Return all of the records exactly.

□ □ □ □ □ □ □

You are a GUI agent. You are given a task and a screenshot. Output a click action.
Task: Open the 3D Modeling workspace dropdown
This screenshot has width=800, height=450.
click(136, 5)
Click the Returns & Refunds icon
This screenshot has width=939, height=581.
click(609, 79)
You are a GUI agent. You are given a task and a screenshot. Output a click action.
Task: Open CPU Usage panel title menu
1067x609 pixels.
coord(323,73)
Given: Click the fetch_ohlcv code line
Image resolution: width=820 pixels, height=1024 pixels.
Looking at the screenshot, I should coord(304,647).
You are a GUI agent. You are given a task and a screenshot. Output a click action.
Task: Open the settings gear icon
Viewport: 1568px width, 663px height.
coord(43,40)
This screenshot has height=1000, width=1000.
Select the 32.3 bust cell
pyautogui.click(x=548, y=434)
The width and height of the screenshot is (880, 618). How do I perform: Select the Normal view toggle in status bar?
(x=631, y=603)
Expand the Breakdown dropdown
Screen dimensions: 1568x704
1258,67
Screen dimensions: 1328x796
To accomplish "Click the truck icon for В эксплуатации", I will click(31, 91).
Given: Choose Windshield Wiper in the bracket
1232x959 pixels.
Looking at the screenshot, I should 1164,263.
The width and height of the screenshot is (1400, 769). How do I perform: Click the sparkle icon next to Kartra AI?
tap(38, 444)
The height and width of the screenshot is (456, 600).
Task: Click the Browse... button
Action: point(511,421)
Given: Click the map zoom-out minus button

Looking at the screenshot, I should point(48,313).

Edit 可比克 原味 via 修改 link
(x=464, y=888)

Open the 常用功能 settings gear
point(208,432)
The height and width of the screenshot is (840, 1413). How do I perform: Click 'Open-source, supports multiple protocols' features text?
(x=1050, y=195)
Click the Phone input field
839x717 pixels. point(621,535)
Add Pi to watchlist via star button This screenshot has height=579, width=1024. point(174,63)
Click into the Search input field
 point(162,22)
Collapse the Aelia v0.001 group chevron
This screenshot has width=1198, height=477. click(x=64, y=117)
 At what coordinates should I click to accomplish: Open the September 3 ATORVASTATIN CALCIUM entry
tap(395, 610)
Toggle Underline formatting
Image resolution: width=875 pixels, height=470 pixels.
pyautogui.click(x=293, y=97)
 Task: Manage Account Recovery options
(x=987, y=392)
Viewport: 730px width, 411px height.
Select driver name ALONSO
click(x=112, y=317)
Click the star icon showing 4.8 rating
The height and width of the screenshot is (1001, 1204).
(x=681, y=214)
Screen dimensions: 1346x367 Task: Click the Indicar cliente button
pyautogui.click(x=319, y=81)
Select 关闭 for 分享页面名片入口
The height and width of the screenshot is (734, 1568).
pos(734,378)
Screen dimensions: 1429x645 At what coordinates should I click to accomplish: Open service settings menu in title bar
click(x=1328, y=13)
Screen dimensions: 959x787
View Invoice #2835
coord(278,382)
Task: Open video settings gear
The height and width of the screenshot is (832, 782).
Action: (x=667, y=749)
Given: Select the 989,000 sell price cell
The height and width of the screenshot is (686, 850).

□ □ □ □ □ □ □

Output ▸
You are a GUI agent. You are given a task and a screenshot. Output a click action.
Task: Open the 3D Modeling workspace dropdown
This screenshot has width=800, height=450.
click(136, 5)
Click the Returns & Refunds icon
This screenshot has width=939, height=581.
click(609, 79)
You are a GUI agent. You are given a task and a screenshot. Output a click action.
Task: Open CPU Usage panel title menu
1067x609 pixels.
coord(323,73)
Given: Click the fetch_ohlcv code line
Image resolution: width=820 pixels, height=1024 pixels.
Looking at the screenshot, I should coord(304,647).
You are a GUI agent. You are given a task and a screenshot. Output a click action.
Task: Open the settings gear icon
Viewport: 1568px width, 663px height.
coord(43,40)
This screenshot has height=1000, width=1000.
Select the 32.3 bust cell
pyautogui.click(x=548, y=434)
The width and height of the screenshot is (880, 618). How do I perform: Select the Normal view toggle in status bar?
(x=631, y=603)
Expand the Breakdown dropdown
Screen dimensions: 1568x704
1258,67
Screen dimensions: 1328x796
To accomplish "Click the truck icon for В эксплуатации", I will click(31, 91).
Given: Choose Windshield Wiper in the bracket
1232x959 pixels.
Looking at the screenshot, I should 1164,263.
The width and height of the screenshot is (1400, 769). How do I perform: Click the sparkle icon next to Kartra AI?
tap(38, 444)
The height and width of the screenshot is (456, 600).
Task: Click the Browse... button
Action: point(511,421)
Given: Click the map zoom-out minus button

Looking at the screenshot, I should point(48,313).

Edit 可比克 原味 via 修改 link
(x=464, y=888)

Open the 常用功能 settings gear
point(208,432)
The height and width of the screenshot is (840, 1413). How do I perform: Click 'Open-source, supports multiple protocols' features text?
(x=1050, y=195)
Click the Phone input field
839x717 pixels. point(621,535)
Add Pi to watchlist via star button This screenshot has height=579, width=1024. point(174,63)
Click into the Search input field
 point(162,22)
Collapse the Aelia v0.001 group chevron
This screenshot has width=1198, height=477. click(x=64, y=117)
 At what coordinates should I click to accomplish: Open the September 3 ATORVASTATIN CALCIUM entry
tap(395, 610)
Toggle Underline formatting
Image resolution: width=875 pixels, height=470 pixels.
pyautogui.click(x=293, y=97)
 Task: Manage Account Recovery options
(x=987, y=392)
Viewport: 730px width, 411px height.
Select driver name ALONSO
click(x=112, y=317)
Click the star icon showing 4.8 rating
The height and width of the screenshot is (1001, 1204).
(x=681, y=214)
Screen dimensions: 1346x367 Task: Click the Indicar cliente button
pyautogui.click(x=319, y=81)
Select 关闭 for 分享页面名片入口
The height and width of the screenshot is (734, 1568).
pos(734,378)
Screen dimensions: 1429x645 At what coordinates should I click to accomplish: Open service settings menu in title bar
click(x=1328, y=13)
Screen dimensions: 959x787
View Invoice #2835
coord(278,382)
Task: Open video settings gear
The height and width of the screenshot is (832, 782).
Action: (x=667, y=749)
Given: Select the 989,000 sell price cell
The height and width of the screenshot is (686, 850).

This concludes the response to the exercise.